I LOVE your magazine! As a 35-year-old, the time I spend really reading and absorbing the content within the cover of your magazine eclipses the quick flipping through that I find myself doing with other "fluff" magazines. As a woman of substance, I need a magazine of substance, which is precisely what your publication delivers, without fail. Keep up the incredible work -- and if you ever seek out someone to write a short piece who works cheap (free), drop me a line.
--Gretchen, Austin, TX
As I retrieve my newest issue of More Magazine I become buoyant at first glance of the cover. If, per chance, you are running an anti-aging article, (and when aren’t you) or the ultimate guide to organizing for the absolute last time, or the best - how to lose twenty pounds in twenty days while sleeping, I am in heaven. For as old as I get I adore magazines.
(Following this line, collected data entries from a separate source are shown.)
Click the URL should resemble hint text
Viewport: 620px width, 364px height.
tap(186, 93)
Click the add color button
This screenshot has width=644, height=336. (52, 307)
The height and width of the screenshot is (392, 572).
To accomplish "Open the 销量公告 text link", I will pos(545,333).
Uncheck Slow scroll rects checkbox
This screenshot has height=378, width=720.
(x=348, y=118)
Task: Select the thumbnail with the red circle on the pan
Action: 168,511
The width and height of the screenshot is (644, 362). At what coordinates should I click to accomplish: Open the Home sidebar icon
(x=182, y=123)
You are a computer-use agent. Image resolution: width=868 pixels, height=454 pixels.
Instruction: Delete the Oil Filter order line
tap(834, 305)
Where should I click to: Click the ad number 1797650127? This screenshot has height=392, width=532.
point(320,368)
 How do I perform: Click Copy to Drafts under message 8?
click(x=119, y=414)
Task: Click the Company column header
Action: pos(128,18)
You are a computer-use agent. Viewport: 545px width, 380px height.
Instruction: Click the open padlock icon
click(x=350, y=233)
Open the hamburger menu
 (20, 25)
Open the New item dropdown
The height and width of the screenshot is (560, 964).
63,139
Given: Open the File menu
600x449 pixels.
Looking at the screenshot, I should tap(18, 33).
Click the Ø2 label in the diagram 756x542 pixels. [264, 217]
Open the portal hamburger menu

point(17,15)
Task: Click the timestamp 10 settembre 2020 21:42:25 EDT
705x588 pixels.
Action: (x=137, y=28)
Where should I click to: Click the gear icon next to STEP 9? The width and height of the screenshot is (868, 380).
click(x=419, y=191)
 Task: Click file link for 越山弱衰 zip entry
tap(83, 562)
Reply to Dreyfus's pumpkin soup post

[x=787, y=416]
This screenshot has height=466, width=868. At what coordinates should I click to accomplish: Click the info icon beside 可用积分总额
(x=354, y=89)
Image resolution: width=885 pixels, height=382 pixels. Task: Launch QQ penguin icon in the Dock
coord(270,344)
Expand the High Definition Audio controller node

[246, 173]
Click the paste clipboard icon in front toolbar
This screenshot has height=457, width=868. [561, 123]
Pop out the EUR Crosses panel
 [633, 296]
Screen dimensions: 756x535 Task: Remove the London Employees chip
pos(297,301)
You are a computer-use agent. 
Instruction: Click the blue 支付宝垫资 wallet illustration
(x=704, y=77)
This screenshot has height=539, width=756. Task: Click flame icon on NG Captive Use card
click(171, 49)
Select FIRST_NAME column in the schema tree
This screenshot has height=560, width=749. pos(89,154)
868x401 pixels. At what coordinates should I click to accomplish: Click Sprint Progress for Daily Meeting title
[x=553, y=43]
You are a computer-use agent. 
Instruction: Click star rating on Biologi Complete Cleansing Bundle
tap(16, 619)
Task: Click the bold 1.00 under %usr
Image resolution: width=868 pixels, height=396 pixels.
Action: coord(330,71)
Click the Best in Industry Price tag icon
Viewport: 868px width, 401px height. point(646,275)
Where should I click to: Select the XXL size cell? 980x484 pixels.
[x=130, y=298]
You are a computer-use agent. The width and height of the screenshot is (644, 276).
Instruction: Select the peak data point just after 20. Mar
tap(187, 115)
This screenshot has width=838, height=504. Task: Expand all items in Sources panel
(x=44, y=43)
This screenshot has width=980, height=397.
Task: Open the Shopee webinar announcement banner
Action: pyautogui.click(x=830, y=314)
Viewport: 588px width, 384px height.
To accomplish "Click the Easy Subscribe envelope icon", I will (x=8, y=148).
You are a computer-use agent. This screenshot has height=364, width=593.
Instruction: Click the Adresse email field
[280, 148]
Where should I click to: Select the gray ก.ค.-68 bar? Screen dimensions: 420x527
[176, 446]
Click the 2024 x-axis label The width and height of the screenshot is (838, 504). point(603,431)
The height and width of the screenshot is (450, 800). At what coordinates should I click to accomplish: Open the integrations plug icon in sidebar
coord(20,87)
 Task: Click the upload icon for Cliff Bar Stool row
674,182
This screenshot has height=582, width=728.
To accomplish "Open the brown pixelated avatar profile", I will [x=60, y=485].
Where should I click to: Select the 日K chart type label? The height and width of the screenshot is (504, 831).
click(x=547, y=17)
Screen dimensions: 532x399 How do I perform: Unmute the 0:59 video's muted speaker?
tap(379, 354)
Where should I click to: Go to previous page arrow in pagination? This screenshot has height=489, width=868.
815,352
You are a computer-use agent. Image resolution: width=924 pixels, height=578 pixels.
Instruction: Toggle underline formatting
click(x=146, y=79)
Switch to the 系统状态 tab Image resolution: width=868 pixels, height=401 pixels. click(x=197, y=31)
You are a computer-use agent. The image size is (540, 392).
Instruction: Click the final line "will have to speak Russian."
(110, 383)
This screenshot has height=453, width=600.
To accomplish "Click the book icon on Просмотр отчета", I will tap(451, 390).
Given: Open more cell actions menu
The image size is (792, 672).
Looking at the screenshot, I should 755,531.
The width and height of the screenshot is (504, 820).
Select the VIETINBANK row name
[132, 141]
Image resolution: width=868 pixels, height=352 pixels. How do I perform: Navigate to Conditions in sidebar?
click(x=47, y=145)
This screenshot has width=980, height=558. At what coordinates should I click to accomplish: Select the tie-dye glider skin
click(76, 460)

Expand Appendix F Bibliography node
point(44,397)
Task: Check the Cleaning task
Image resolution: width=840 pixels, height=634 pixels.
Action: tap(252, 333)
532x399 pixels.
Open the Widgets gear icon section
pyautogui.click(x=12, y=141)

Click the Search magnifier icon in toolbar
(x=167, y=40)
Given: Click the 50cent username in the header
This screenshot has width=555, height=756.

Hurrah for the vain and superficial, which I heartedly indulge in when I am able and titillated by such. And thanks for More Magazine, which so satisfies this hedonistic behavior in my being.
As to the seriously posed argument in your Editor’s Letter “…abandon the allegedly superficial interests of youth…” You nailed it. If you got a bit of brains, and for the lucky, getting older exacerbates this ingredient, and if you still hanker to look good - where’s the conflict?” In fact, if you get to a certain age dumb as wood it ain’t easy to get up to snuff, whereas when you reach a certain age the being “pretty” part is gleeful to be on the inside track of the newest magic on the block.
Whether strewn across my bed, stuffed in a chair or lying on my desk More Magazine melds well with my other “propaganda.”
--Rhoda Schild, New York, NY
Loved your column. As a woman who divides her wardrobe between steel toe boots for auditing paper machines for "slime" and fashion that reflects my personal style, I well understand the beauty vs. brains conflict. As an industrial microbiologist, I often got frustrated that people couldn't believe that scientists could love fashion (or have a wicked sense of humor). It is easier now. It could be because women are now accepted in non-traditional jobs or since I turned 60 this year, I am simply more confident in whom I am than when I was in my 20's.
Keep up the good work. MORE is the only "women's magazine" I subscribe to. More hits the right balance of meaty articles and a bit of fun.
I have subscribed to "MORE" because it has appealed to me because it is beyond "Glamour" and "Seventeen" Magazines. However, at the ripe age of 57, I am quite frustrated with the lack of material for the women over age 55. Years ago, I subscribed to "Lear's" and loved the
content for the aging woman; John Bradshaw's columns, fashion insight, and life changing articles.
Your example of a woman age 59, with long, beautiful, slightly graying hair is NOT the norm. Let's be a little more honest and get to the hearts of the aging baby boomers. Most of us have health problems maintaining a decent weight, with the menopausal weight gains and other health issues, such as Type II diabetes, depression, high blood pressure, cholesterol, cancer and orthopedic issues.
Most of us are struggling with our family life changing with emptying nests, along with husbands who are crabby, disoriented, cheating, and want a younger woman. I have been married 35 years, raised four children (youngest is 21 finishing college) and still have issues with the kids being financially dependent in some way. I have a daughter who lives in NYC who fell, had to take off three weeks of work to have shoulder surgery and needed me to fly out and take care of her. Plus, my husband and I bailed her out of her rent for the month. She is 30 years old.